Depois dessa fase de “sufoco”, onde a Arena da Baixada esteve próximo várias vezes de festejar o empate, a entrada de Piris da Motta para o lugar de Lucas Silva conseguiu estabilizar o Flamengo e deu mesmo duas grandes hipóteses no último quarto de hora com Éverton Ribeiro e Bruno Henriques, a dupla que vai falhar o próximo jogo em Forteza, na próxima quarta-feira, a ficarem perto do 2-0. A vantagem mínima no sintético onde Jesus se tinha estreado com um empate para a Taça do Brasil ia prevalecendo, Bruno Henrique bisou mesmo em cima do minuto 90 a passe de Éverton Ribeiro e o português voltou a bater mais um recorde, quebrando uma série de 45 anos sem vitórias para as provas nacionais na Arena da Baixada.

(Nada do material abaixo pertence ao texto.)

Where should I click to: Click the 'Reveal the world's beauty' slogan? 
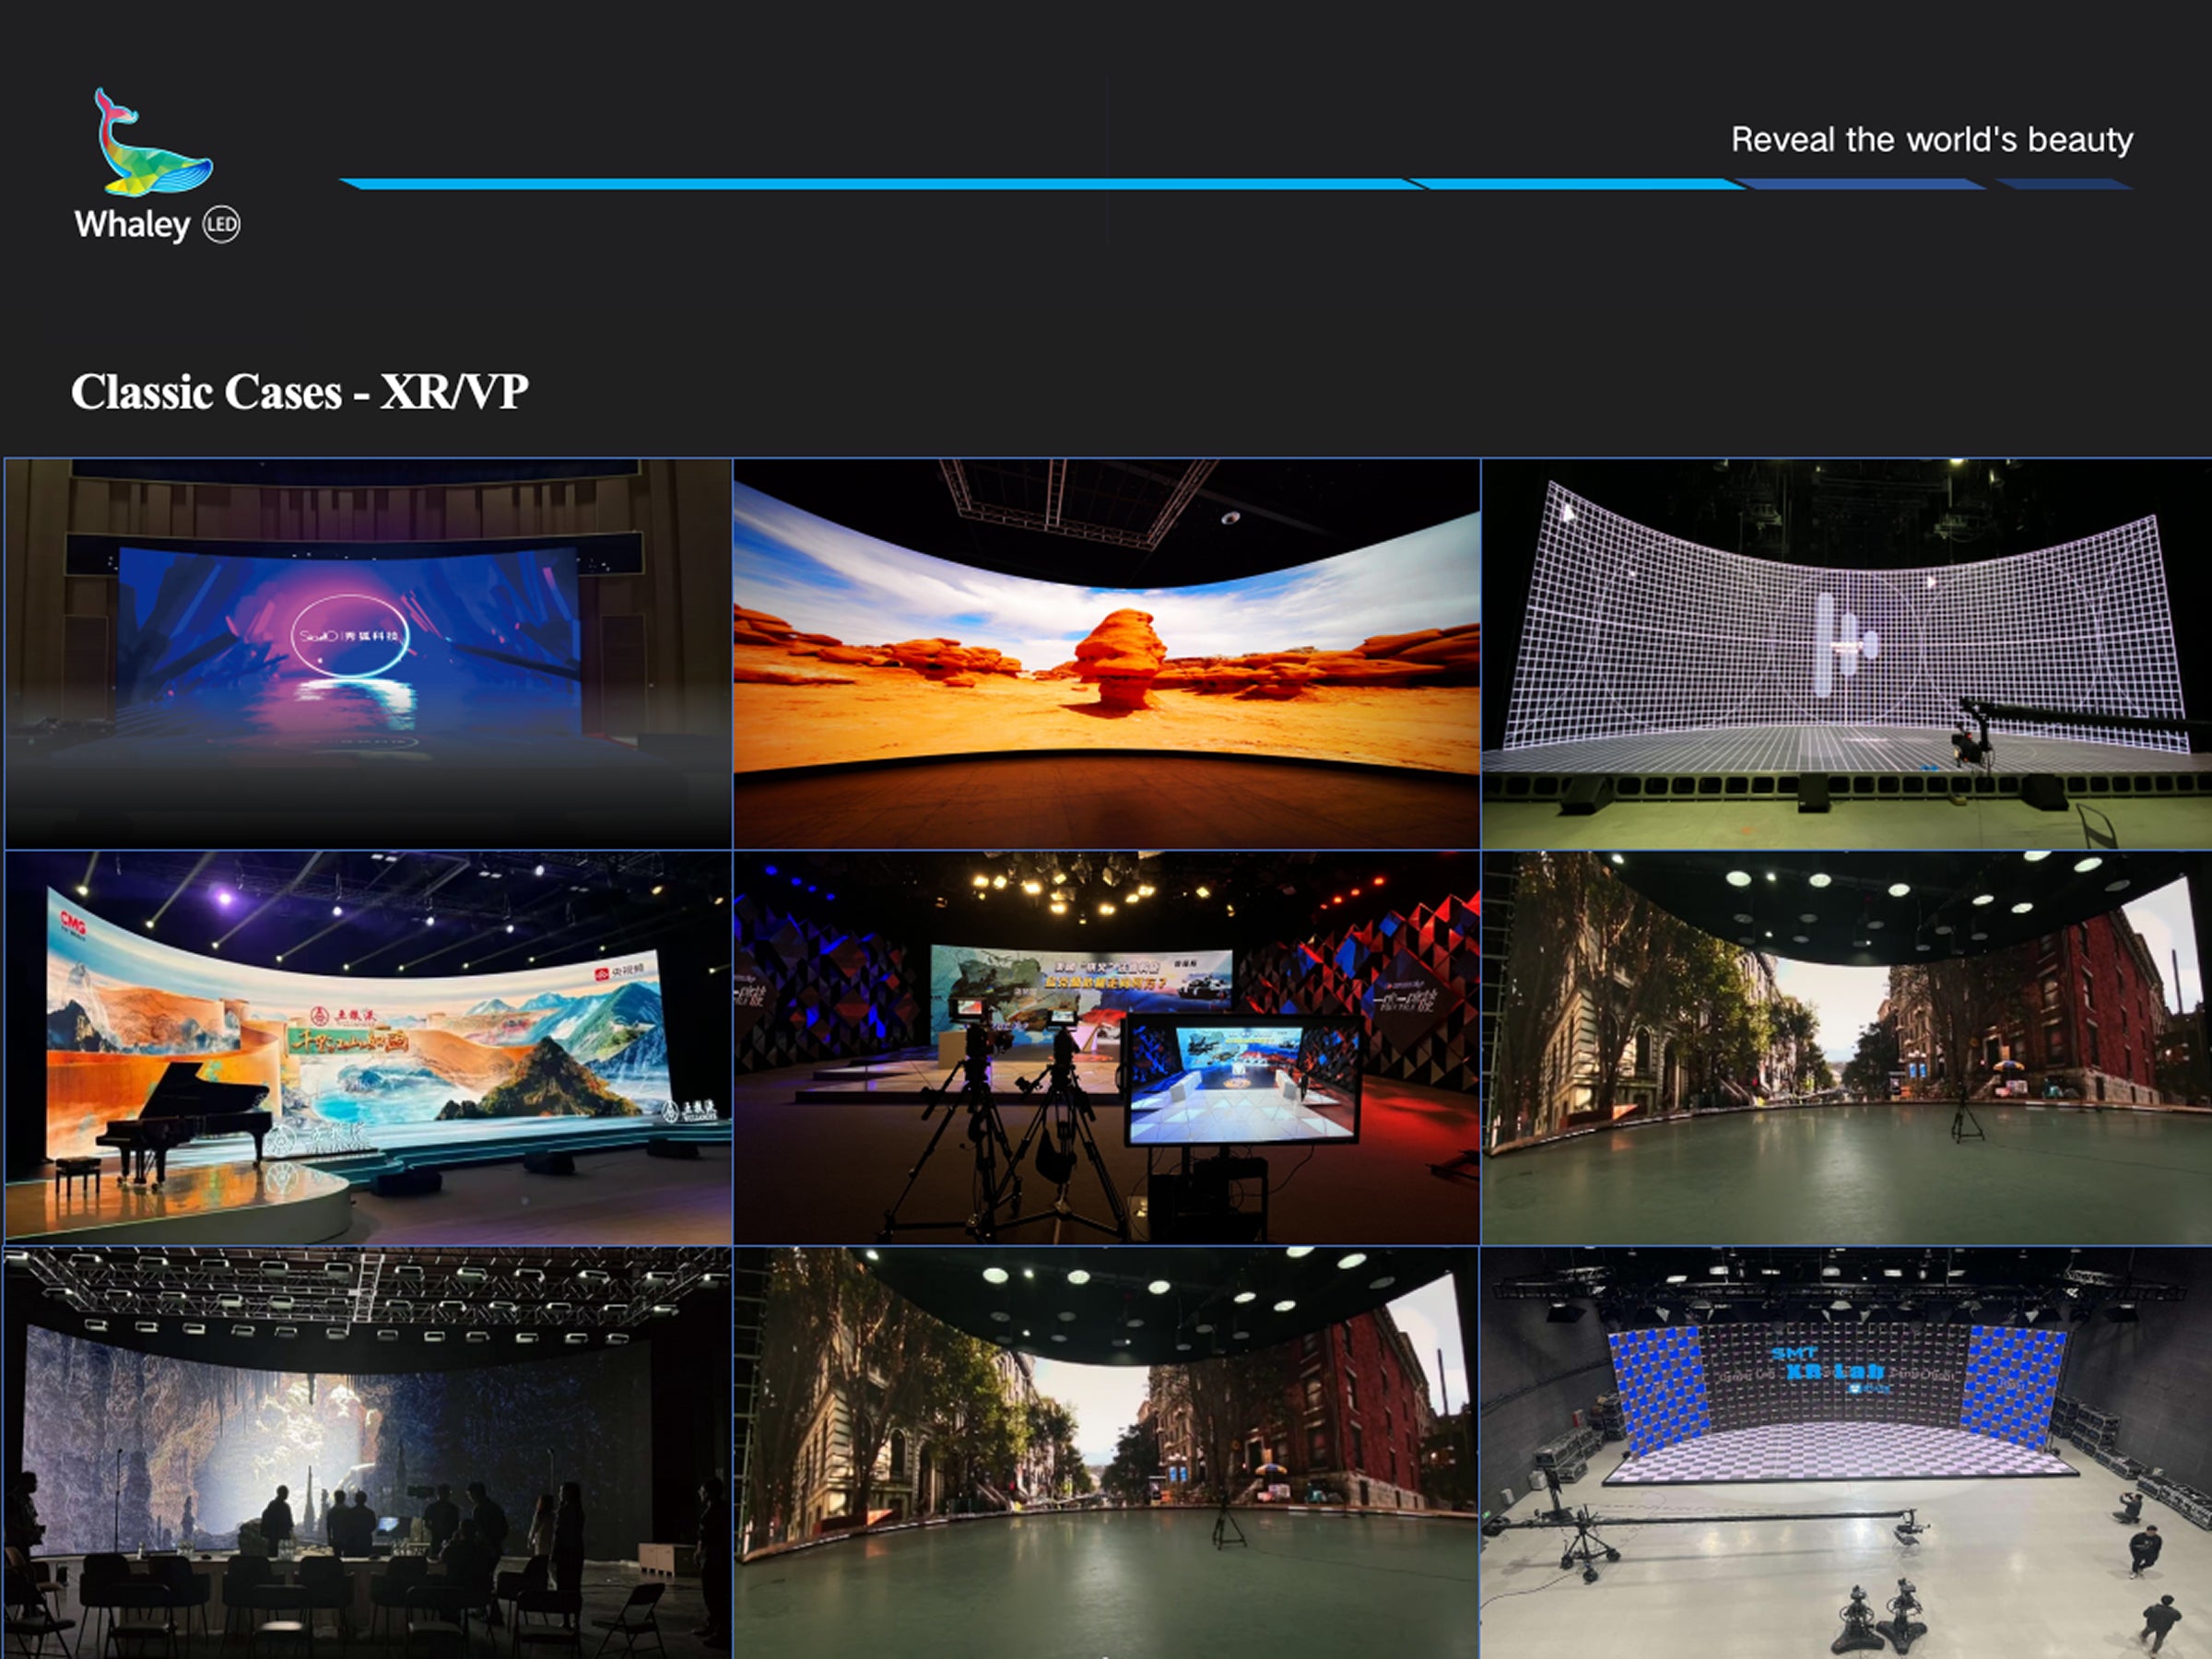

Há quatro meses, Jesus agarrou no Flamengo com a equipa a cinco pontos do líder, o Santos. E depois do desaire com o Bahia, o único sofrido pelo português no Campeonato (a que se juntam 13 vitórias e dois empates), esteve a oito pontos do primeiro lugar. Quatro meses depois, o conjunto do Rio de Janeiro comanda a prova, tem mais oito pontos do que o Palmeiras e leva já dez a mais do que o Santos, que empatou sem golos com o Internacional. Os números e os recordes ajudam o português no objetivo de criar um legado no Flamengo e no futebol do país sul-americano mas é por exemplos como o de Bruno Henrique que passa o principal segredo.